The report follows findings from a major project across 19 hospitals in England as part of the ‘Saving babies lives care bundle’ which has helped to save the lives of 160 babies according to an independent evaluation. These steps may help to reduce the number of midwife negligence claims pursued as a result of negligent care.
In a recent progress table of reducing the number of stillbirths, the UK was placed 114th out of 165 countries across the world, indicating that much still needs to be done to reduce these numbers further. It is estimated that approximately one in every 200 babies in the UK is born stillborn.
The saving babies lives care bundle focuses on clinical improvements on key areas such as reducing the number of pregnant women who smoke, which is a well-known factor to increase the risk of stillbirth and birth complications.

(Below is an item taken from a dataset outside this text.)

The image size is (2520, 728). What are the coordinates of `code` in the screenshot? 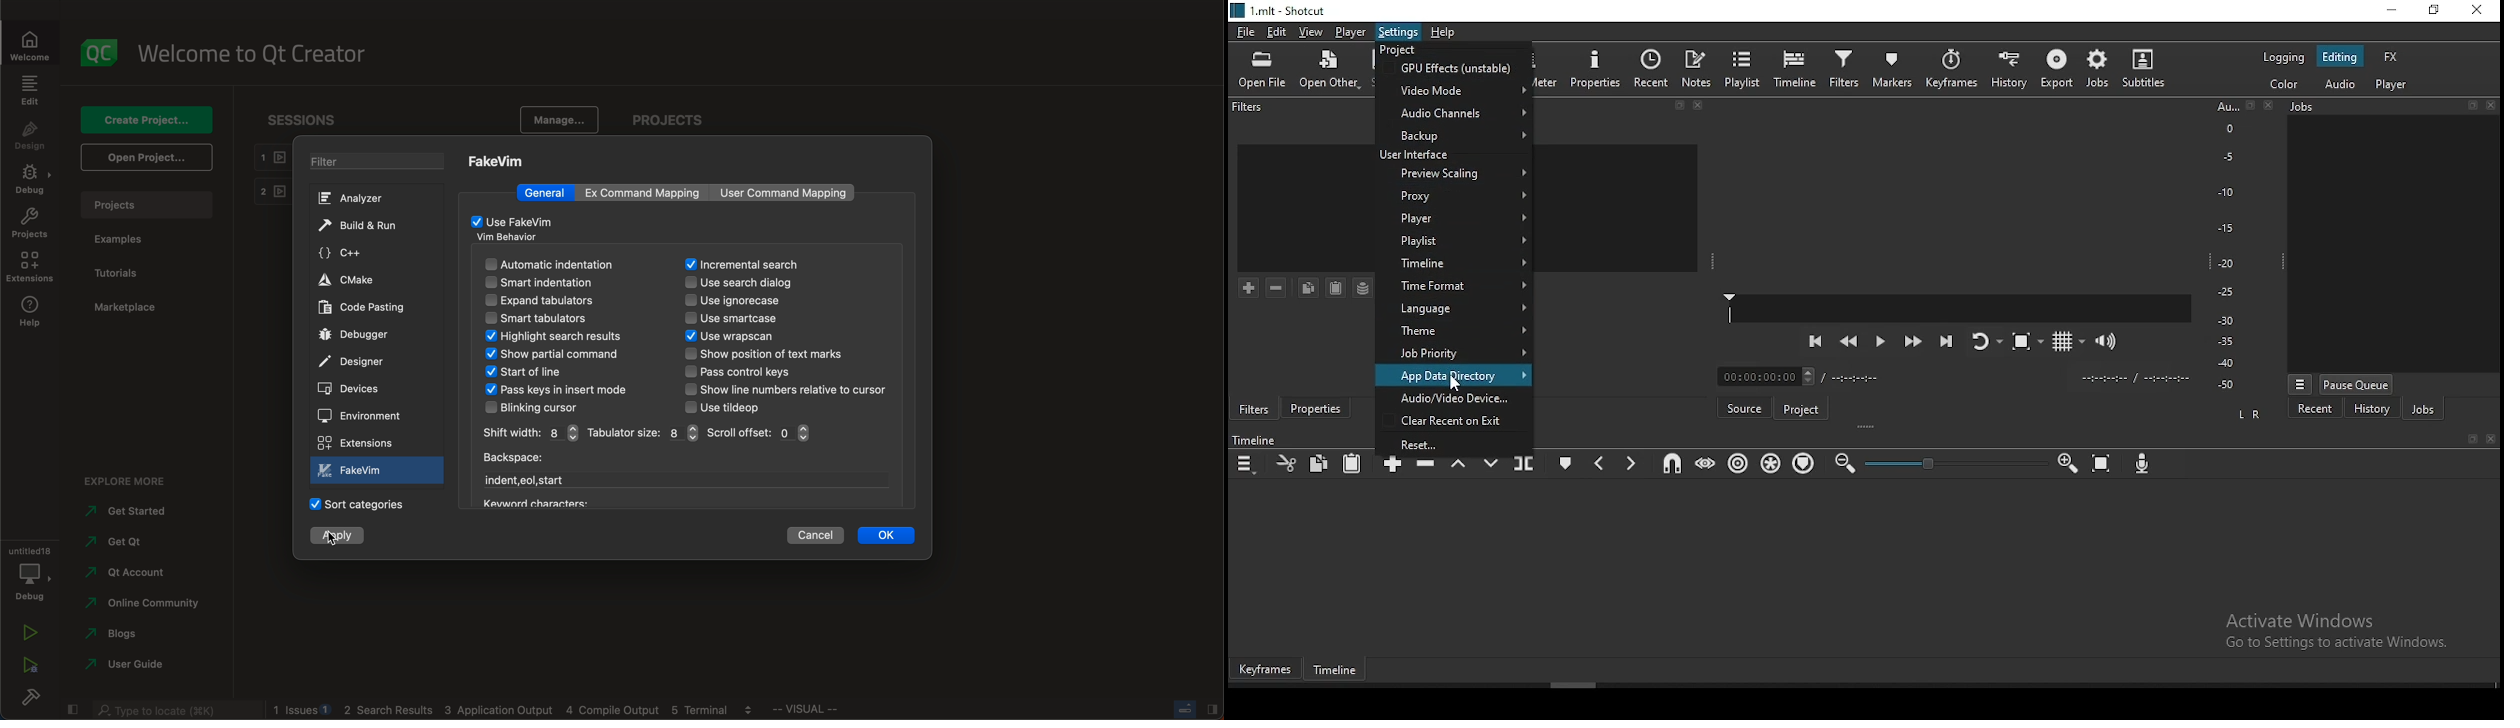 It's located at (364, 308).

In addition, the care bundle focuses on specific steps to ensure better monitoring of a baby’s growth during the pregnancy and details actions to be taken by midwives to ensure those at risk of reduced growth are correctly monitored throughout the duration of their pregnancy. This includes identifying women that present certain risk factors that may increase their chance of having a low birth weight baby and ensuring they receive regular ultrasound scans in order to help detect where a baby may not be growing in as they should. This may also help to reduce the number of birth injury to baby claims as a result.

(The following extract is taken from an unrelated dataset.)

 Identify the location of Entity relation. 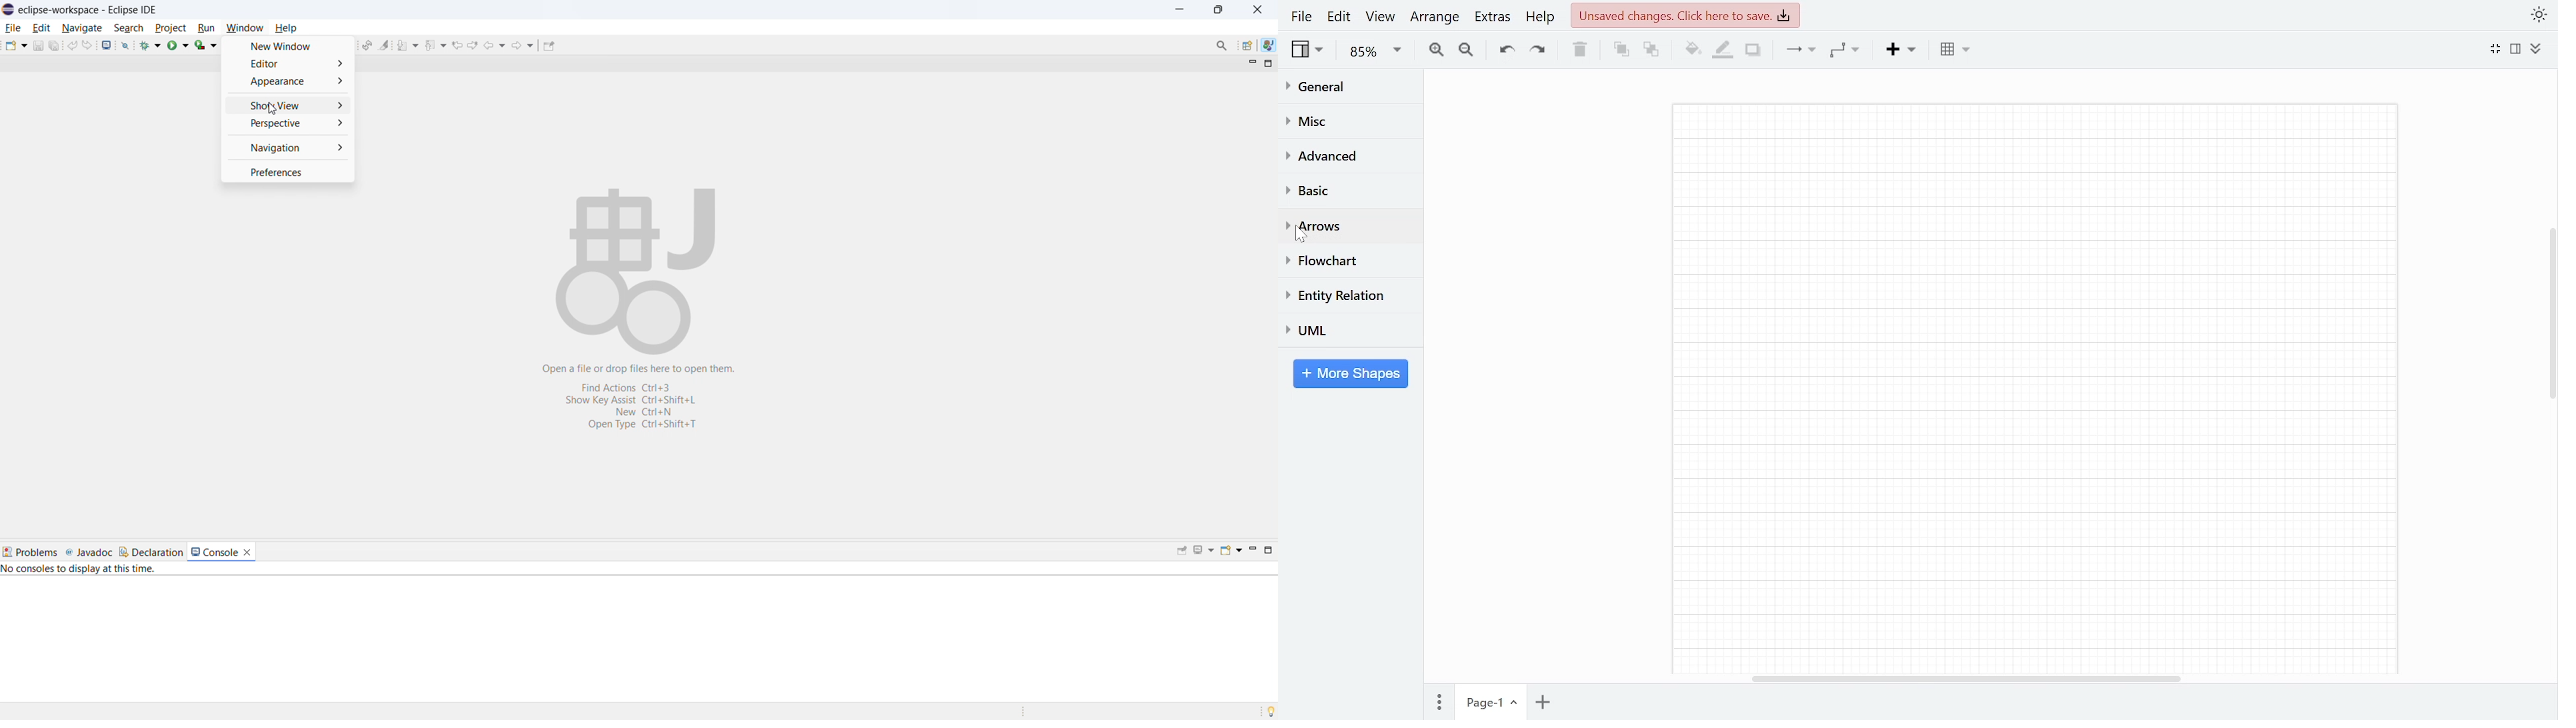
(1336, 296).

The report also highlights the importance of measuring and responding to reduced fetal movements and following guidelines to monitor these reduced movements going forward. It is hoped that this will help minimise the chances of a baby being stillborn and also help to reduce the number of birth injury claims as a result because steps can be taken such as the early induction of labour if required.
Although the saving babies lives care bundle has only been implemented in 19 hospitals so far, the success of reducing the number of stillborn babies in over 160 cases has led to the programme to be adopted across all hospitals going forward. It is hoped that the clear, detailed steps to deal with several elements that are thought to be the leading cause of stillbirths will help to reduce the number of medical negligence claims arising.
Commenting on the report, Dr Matthew Jolly, National Clinical Director for Maternity and Women’s Health at NHS England said:
“We know more can be done to avoid the tragedy of stillbirth and as we develop the ten-year plan for the NHS, we want to build on the progress we’ve made to make maternity services in England among the safest in the world.”